Trustee terms of office are staggered.

==Meetings==
Quorum number: Executive Committee: 4 Executive members. General Council meetings must have fifty percent of qualified voters. General Council meetings are the first Saturday of February, May, August, and November of each year. Executive committee holds meetings at least once a month established by the President.

== Education and media==
The local newspaper is the Moody County Enterprise, based in Flandreau, South Dakota.

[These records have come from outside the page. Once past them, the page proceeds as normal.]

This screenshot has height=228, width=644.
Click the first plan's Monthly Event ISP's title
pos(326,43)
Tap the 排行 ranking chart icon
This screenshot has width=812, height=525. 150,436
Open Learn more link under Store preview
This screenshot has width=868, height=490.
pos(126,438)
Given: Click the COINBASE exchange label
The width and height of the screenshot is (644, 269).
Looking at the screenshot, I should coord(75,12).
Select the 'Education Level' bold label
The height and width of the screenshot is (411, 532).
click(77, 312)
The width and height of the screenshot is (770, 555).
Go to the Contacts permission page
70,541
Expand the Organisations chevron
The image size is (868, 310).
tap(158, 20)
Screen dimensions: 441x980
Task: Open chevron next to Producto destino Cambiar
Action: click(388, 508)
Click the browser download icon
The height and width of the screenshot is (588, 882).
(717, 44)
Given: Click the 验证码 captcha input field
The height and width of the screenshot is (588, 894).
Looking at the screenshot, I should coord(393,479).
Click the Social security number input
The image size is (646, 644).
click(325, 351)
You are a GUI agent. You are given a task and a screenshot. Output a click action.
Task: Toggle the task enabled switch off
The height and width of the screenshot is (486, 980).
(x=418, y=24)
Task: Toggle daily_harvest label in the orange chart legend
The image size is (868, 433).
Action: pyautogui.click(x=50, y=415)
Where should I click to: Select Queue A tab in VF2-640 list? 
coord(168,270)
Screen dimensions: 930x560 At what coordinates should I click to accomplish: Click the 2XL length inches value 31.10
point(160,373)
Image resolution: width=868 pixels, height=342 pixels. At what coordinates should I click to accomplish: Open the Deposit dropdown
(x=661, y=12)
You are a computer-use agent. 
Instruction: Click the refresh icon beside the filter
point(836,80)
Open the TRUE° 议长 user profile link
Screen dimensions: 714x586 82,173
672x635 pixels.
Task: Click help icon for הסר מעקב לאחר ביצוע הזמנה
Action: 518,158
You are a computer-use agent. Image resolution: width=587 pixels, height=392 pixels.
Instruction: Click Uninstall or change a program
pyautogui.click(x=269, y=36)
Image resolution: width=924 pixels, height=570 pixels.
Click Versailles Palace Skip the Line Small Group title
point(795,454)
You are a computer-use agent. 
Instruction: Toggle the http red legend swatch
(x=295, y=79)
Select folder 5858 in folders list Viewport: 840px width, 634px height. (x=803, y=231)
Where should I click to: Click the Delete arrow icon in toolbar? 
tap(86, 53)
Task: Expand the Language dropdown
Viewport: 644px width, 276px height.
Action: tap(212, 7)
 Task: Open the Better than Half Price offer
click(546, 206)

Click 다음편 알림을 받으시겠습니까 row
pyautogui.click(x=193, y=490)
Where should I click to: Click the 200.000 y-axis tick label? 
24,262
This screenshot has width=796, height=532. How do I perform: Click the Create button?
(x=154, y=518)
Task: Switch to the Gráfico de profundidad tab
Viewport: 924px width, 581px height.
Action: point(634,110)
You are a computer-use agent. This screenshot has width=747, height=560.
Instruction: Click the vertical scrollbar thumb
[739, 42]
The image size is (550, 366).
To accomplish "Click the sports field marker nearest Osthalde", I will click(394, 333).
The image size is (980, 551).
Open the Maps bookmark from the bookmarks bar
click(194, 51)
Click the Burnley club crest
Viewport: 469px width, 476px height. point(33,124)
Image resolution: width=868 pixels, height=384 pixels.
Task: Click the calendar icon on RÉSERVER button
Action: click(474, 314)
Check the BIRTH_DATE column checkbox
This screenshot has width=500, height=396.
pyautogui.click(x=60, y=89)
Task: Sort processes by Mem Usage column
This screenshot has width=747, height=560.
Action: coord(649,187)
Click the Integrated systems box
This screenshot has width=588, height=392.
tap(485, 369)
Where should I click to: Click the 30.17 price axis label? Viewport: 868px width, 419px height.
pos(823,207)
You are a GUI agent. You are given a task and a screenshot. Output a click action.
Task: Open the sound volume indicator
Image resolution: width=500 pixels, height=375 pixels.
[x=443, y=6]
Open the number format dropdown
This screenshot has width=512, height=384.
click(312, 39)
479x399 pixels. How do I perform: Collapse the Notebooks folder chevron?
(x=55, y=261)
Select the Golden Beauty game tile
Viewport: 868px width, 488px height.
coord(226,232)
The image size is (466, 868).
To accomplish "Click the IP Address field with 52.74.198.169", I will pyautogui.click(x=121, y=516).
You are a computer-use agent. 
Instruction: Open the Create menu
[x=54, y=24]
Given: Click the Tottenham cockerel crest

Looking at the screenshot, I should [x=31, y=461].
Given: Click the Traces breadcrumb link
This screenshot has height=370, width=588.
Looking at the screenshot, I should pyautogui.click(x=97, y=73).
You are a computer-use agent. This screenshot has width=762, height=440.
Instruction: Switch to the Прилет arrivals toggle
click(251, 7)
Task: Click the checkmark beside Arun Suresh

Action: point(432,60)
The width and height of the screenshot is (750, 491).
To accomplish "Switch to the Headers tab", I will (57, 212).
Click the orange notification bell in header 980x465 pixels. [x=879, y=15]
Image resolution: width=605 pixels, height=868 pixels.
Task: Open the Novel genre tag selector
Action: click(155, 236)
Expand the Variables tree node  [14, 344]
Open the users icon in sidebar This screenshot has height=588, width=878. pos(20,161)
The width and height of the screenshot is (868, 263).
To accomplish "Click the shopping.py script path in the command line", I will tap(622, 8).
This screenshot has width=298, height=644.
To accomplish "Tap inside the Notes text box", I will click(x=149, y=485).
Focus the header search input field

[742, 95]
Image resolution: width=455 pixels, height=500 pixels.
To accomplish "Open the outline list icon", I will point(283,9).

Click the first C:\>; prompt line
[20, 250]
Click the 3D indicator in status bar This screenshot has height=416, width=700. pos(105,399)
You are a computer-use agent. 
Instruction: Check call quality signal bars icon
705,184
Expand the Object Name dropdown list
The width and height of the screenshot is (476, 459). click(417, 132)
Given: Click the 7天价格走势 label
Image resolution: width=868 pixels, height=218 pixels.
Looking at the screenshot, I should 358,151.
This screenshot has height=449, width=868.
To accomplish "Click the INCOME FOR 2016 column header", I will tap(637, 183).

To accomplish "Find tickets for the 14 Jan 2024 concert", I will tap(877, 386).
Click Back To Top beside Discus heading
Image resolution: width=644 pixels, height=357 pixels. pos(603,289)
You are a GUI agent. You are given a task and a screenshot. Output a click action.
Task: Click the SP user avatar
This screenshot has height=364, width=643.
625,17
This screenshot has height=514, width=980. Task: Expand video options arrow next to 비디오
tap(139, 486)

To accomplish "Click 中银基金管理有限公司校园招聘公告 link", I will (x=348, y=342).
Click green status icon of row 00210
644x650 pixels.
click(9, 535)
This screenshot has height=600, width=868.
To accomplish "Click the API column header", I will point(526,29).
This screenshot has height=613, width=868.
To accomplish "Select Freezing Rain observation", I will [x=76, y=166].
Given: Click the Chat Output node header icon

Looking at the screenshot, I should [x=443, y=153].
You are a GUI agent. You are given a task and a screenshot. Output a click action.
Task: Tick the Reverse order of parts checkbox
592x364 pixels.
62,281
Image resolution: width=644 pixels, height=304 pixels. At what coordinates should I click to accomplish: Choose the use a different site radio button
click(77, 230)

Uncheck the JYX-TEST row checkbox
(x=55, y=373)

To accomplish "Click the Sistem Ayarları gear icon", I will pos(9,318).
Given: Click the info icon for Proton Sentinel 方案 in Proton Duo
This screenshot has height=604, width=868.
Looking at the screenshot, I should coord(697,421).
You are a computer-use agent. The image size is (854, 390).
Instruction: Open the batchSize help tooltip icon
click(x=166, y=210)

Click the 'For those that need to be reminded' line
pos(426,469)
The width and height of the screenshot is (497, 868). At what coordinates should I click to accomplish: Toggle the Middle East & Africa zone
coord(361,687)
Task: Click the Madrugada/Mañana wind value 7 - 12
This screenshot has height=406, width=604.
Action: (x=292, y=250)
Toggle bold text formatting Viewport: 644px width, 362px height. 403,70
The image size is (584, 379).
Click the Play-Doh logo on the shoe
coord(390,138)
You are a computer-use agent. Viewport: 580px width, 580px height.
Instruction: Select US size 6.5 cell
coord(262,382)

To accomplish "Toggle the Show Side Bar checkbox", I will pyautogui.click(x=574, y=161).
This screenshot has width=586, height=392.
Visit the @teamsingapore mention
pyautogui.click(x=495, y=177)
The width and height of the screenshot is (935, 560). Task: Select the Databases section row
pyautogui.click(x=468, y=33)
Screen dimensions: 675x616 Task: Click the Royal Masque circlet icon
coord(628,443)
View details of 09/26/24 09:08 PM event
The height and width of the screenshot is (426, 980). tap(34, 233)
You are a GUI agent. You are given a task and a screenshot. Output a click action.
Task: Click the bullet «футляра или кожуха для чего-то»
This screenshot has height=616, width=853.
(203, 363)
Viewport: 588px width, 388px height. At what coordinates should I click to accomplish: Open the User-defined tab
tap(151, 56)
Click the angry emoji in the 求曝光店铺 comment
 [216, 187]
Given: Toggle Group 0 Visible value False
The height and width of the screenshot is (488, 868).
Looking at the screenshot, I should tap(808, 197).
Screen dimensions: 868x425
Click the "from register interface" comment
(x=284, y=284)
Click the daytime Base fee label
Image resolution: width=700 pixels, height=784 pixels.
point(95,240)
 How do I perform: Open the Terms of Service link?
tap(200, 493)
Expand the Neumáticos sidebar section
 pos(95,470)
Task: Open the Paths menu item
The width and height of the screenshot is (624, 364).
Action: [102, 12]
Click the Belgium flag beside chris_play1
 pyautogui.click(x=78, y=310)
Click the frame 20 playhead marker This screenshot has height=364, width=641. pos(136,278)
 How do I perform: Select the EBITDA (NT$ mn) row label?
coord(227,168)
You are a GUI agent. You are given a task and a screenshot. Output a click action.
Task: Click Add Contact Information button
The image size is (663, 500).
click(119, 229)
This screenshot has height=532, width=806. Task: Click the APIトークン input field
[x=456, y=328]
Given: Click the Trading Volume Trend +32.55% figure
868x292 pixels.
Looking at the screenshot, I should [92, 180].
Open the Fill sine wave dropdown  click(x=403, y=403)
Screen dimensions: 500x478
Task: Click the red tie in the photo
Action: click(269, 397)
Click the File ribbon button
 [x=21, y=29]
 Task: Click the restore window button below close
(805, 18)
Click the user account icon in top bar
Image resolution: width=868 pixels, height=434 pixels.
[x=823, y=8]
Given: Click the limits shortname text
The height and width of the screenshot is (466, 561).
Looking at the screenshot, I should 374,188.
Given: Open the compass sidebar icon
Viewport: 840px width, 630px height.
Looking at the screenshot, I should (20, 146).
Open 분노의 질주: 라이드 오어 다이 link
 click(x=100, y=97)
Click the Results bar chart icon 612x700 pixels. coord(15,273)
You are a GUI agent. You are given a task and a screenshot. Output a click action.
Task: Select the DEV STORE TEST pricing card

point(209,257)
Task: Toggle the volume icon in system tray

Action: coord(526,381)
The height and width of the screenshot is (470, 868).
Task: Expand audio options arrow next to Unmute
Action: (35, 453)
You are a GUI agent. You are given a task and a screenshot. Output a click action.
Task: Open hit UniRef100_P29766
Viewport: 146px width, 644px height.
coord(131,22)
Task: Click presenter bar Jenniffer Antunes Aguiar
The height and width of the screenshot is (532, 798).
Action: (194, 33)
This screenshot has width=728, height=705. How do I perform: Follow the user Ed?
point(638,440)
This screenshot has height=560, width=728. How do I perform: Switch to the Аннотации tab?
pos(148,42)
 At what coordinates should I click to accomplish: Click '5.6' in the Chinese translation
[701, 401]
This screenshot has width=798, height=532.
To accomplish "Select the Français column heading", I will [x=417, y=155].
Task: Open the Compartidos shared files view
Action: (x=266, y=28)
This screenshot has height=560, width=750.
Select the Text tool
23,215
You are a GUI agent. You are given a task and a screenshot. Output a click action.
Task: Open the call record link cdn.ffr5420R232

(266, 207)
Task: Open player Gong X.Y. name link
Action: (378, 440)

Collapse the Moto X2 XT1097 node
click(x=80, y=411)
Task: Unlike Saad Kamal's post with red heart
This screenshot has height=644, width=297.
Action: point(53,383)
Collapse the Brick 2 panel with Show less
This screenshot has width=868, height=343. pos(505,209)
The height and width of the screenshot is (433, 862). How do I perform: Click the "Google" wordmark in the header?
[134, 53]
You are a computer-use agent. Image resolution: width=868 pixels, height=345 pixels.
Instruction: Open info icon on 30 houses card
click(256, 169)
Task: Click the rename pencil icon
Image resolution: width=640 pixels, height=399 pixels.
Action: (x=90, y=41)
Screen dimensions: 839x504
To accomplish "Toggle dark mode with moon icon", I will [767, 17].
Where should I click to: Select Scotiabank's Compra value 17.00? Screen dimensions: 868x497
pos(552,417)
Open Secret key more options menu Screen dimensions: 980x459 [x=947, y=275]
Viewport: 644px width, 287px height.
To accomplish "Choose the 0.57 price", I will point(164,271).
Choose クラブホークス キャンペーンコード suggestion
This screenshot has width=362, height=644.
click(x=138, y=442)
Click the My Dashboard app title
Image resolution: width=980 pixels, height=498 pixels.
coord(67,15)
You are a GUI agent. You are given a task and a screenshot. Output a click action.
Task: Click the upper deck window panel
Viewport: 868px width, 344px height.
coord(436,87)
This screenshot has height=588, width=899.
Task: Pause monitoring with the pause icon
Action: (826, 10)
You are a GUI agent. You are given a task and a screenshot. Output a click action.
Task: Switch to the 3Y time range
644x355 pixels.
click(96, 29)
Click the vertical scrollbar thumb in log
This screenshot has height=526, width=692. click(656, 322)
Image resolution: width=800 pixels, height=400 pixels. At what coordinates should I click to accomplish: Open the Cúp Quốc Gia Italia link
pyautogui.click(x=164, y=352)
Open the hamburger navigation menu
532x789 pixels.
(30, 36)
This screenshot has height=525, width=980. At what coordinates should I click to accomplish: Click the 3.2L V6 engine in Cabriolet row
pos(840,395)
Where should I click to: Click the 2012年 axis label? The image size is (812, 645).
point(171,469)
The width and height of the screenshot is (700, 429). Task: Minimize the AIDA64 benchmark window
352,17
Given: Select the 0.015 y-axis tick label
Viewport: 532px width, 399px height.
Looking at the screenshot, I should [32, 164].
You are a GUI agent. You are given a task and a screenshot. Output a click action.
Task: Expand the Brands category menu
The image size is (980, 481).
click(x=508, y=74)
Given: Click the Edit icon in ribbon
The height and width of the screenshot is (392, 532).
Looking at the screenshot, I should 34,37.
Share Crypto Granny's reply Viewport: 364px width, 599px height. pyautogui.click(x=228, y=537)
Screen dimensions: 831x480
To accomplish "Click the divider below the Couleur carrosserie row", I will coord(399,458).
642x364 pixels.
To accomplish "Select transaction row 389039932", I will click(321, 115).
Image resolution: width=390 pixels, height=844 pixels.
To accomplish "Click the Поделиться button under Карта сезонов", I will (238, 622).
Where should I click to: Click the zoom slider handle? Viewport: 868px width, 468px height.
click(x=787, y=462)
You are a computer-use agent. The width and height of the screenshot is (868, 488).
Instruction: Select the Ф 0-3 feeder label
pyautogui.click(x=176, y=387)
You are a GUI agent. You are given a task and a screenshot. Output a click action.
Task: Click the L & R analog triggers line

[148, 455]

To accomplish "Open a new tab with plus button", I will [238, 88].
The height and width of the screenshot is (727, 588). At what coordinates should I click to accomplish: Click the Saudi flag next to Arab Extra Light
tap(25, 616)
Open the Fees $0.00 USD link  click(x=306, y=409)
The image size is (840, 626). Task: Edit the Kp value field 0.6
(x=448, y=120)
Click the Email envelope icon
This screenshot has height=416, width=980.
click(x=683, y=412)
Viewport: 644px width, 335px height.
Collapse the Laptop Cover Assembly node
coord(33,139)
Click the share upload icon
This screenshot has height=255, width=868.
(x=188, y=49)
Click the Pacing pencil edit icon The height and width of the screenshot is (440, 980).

==Leaders: past and present==
- Chief Little Crow spent much of his life in Minnesota, where he was the head of a Santee band. Little Crow, established himself as a spokesman for his people. After becoming chief around 1834, he sought justice for his people, but also tried to maintain relations with whites. In 1862, he led the fight now known as the Minnesota Santee Conflict. In fact, this war was launched only in the face of starvation and only after the federal government didn’t present land payments as promised. Little Crow was killed the following year. He is buried near Flandreau.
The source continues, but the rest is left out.